(Excerpt provided begins)

UCLA Amgen Scholars: Life in the Engineering V Building and Beyond

Late on a Friday afternoon, the fifth floor of the Engineering V building on the University of California, Los Angeles, campus is still teeming with signs of student life: the smells of reheated lunches waft through the shared office space; students hunch industriously over their microscopes in the imaging room; and people shuttle back and forth between benches in individual labs.

It’s in this building where four 2013 Amgen Scholars spend the summer learning the ins and outs of scientific research.The undergraduates—Elyse Harnett, Stephanie Wang, Jason Kerr, and Dewal Gupta—are also sewing the seeds for professional networks that they will grow and benefit from for years.

“Our set-up is different from other buildings where most research labs have their labs and then their desk space in one,” says Wang, a senior in bioengineering at UCLA who works with faculty mentor Daniel Kamei. “We all have our own labs, but also a common community office space that’s shared amongst four labs.”

Research in the four groups—led by Kamei, Benjamin Wu, Dino Di Carlo, James Dunn—runs the gamut, from using engineered proteins to improve the targeted delivery of therapeutics, to repairing lost or damaged tissues through bioengineering, to making new miniaturized diagnostic and research tools.

As simple as it seems, the rows of rust-colored cubicles and the abundance of seminar rooms cultivate crosstalk between the diverse labs. From that comes practical help troubleshooting experimental obstacles, Wang adds.

For example, Wang’s project aims to improve the detection of toxic proteins and other chemical agents used in warfare. She was trying to create magnetic nanoparticles for improving the sensitivity of an available, low-cost technology but couldn’t make the particles consistent enough in size.

(Excerpt provided ends)
(Supplied records begins)

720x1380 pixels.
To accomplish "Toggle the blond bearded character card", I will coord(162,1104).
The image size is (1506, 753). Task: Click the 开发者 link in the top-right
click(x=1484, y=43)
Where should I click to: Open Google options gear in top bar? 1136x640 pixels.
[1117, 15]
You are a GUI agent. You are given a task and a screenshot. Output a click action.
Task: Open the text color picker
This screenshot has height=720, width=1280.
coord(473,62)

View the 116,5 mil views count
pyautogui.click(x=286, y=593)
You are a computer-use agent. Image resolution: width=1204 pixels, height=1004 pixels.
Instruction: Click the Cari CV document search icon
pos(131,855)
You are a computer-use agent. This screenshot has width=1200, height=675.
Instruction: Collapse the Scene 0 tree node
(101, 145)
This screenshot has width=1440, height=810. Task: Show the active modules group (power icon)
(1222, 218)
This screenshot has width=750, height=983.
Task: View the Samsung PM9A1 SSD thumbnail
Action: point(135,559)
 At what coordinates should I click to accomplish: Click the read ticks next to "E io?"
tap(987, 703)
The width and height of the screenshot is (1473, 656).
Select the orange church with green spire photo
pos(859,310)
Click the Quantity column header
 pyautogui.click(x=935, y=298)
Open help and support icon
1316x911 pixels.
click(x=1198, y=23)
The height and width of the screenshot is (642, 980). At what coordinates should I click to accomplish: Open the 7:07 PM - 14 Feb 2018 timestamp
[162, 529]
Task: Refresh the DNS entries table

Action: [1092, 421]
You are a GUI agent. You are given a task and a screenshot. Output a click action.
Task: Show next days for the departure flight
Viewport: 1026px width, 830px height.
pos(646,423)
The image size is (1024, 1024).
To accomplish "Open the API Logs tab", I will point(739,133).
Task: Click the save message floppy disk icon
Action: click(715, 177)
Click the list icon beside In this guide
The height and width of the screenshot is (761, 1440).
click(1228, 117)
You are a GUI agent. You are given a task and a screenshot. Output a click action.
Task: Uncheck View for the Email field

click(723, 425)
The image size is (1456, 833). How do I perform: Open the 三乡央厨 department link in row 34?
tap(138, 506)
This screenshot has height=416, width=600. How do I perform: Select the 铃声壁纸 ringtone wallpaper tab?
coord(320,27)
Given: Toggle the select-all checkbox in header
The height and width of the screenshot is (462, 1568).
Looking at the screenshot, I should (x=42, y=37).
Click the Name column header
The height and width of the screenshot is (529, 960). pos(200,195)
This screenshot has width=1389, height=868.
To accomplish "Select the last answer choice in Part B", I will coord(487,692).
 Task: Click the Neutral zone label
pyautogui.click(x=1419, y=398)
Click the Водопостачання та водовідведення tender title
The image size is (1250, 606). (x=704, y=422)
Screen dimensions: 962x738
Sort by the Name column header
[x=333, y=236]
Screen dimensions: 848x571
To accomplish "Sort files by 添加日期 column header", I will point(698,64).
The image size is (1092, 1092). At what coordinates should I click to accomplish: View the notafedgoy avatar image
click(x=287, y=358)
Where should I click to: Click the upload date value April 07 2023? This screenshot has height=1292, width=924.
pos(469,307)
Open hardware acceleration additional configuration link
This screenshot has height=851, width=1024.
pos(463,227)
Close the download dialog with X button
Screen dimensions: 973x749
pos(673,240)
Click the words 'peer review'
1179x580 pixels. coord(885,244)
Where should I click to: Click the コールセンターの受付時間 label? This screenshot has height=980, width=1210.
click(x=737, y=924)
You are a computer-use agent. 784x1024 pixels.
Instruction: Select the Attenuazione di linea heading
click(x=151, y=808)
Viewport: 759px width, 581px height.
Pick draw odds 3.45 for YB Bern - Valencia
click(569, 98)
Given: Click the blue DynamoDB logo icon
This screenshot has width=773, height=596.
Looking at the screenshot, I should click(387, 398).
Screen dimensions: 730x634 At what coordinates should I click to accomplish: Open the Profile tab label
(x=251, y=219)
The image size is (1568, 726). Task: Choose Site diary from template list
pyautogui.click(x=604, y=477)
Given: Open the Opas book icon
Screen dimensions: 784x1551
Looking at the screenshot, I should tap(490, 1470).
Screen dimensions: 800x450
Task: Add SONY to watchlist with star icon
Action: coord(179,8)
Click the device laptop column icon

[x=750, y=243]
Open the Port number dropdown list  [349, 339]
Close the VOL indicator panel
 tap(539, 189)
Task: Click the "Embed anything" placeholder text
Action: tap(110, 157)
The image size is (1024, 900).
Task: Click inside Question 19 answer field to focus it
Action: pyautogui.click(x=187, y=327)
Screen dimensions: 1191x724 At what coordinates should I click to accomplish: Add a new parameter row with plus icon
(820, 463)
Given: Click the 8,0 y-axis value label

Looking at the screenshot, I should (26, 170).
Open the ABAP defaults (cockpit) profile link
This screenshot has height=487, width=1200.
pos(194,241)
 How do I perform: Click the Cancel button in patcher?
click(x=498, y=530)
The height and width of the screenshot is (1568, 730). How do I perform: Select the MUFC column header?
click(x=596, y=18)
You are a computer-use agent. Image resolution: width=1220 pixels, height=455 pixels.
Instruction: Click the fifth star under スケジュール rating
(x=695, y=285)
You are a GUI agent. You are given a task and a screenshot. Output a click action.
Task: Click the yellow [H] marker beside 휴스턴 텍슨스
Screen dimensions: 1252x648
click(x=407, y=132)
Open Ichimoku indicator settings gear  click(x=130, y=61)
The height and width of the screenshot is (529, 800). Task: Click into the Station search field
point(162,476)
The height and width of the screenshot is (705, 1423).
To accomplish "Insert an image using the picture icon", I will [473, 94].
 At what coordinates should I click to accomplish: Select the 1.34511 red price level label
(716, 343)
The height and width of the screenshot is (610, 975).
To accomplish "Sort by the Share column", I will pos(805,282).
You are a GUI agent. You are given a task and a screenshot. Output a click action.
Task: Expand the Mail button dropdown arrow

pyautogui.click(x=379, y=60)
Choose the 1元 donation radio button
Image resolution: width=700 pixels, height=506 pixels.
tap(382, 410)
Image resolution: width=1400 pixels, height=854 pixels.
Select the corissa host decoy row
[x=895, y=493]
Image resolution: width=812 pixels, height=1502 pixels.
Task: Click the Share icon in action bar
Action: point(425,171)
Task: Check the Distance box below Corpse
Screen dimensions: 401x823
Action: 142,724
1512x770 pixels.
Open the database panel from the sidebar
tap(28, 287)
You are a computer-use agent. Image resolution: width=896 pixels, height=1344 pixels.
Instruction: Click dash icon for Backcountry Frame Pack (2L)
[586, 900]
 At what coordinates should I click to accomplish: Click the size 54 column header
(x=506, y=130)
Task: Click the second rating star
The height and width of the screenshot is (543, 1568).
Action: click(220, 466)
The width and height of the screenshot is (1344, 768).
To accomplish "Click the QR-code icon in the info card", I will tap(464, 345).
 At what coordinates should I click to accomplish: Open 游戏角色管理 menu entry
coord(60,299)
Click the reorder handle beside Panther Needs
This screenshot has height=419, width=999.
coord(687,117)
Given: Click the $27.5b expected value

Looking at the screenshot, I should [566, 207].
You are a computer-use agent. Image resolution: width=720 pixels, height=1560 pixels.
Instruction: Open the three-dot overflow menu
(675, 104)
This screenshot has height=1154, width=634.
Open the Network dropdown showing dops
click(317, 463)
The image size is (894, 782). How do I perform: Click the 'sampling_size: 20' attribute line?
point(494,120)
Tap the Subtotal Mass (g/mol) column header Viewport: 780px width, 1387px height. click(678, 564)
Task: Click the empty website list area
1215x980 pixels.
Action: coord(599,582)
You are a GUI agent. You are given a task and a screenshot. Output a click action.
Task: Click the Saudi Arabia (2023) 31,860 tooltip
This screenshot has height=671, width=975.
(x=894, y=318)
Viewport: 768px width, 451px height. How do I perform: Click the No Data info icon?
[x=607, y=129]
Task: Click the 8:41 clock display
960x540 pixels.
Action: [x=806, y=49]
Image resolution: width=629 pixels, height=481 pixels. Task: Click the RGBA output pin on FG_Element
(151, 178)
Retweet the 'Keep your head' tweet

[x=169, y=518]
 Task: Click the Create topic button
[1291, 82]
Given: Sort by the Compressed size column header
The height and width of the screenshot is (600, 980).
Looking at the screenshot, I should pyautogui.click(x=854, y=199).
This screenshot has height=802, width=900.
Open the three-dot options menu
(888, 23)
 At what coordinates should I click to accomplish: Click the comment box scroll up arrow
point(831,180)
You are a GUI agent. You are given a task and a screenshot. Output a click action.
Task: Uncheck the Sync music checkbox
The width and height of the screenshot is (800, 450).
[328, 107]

(Supplied records ends)

§ What you need to do
1. In the article on UCLA Amgen Scholars, which floor of the Engineering V building does the opening scene take place on?
2. Name every 2013 Amgen Scholar that the article on UCLA Amgen Scholars says spends the summer in the Engineering V building.
3. Continue the article on UCLA Amgen Scholars from its last sentence.

§ Solved problems
1. The fifth floor.

2. Elyse Harnett, Stephanie Wang, Jason Kerr, and Dewal Gupta.

3.
Because her graduate student mentor worked near a colleague from another lab who uses the same materials—which were commercially available, it turns out—Wang was able to borrow them to see whether they would work.

Besides making it easier to trade and share materials, having such common spaces and seminars “makes collaboration much easier,” says Scholar Elyse Hartnett, a senior in chemical engineering from the University of Massachusetts in Amherst, who works in Ben Wu’s group. Wu, for instance, has an ongoing collaboration with Dunn to identify molecular markers for identifying adrenal cortical progenitor that can be used to treat adrenal gland diseases. Wu has also published with Kamei.

Amgen Scholar community:

Even on the days when they’re away from their desks and fully absorbed by bench work, the Amgen Scholars of Engineering V see each other, along with other Scholars, in the professional development part of the program.

Coordinated by the program’s leaders, the biweekly sessions cover how to get into graduate school, individual feedback on curriculum vitae, and what grad school life is like.

Scholars also attend lectures given by top researchers about ongoing research in their labs.  For example, Anna Wu, professor of molecular and medical pharmacology, described how specific antibody fragments can be used in cancer imaging and Amander Clark of the department of molecular, cell, and developmental biology, talked about genetic pathways critical for normal human germ cell differentiation and function. Virologist Benhur Lee explained transmission events that led to outbreaks of Henipaviruses, which inspired the movie Contagion.

This year’s Scholars also see each other in their free time. They live in the same student housing, “which is nice because now you’re living with other Scholars and always interacting with them,” Harnett says.

Half of the two dozen in the cohort attend UCLA as undergraduates, and are able to show the other half—visiting students from schools such as Boston University in Massachusetts; Rutgers University in New Brunswick, New Jersey; Hofstra University in Hempstead, New York; and Drexel University in Philadelphia, Pennsylvania—Los Angeles and other cities in California.

“I never felt like a visiting student; it always felt like home,” Harnett says. Conversely, says Wang, the UCLA students get to experience their campus and surrounding area through the eyes of a newcomer.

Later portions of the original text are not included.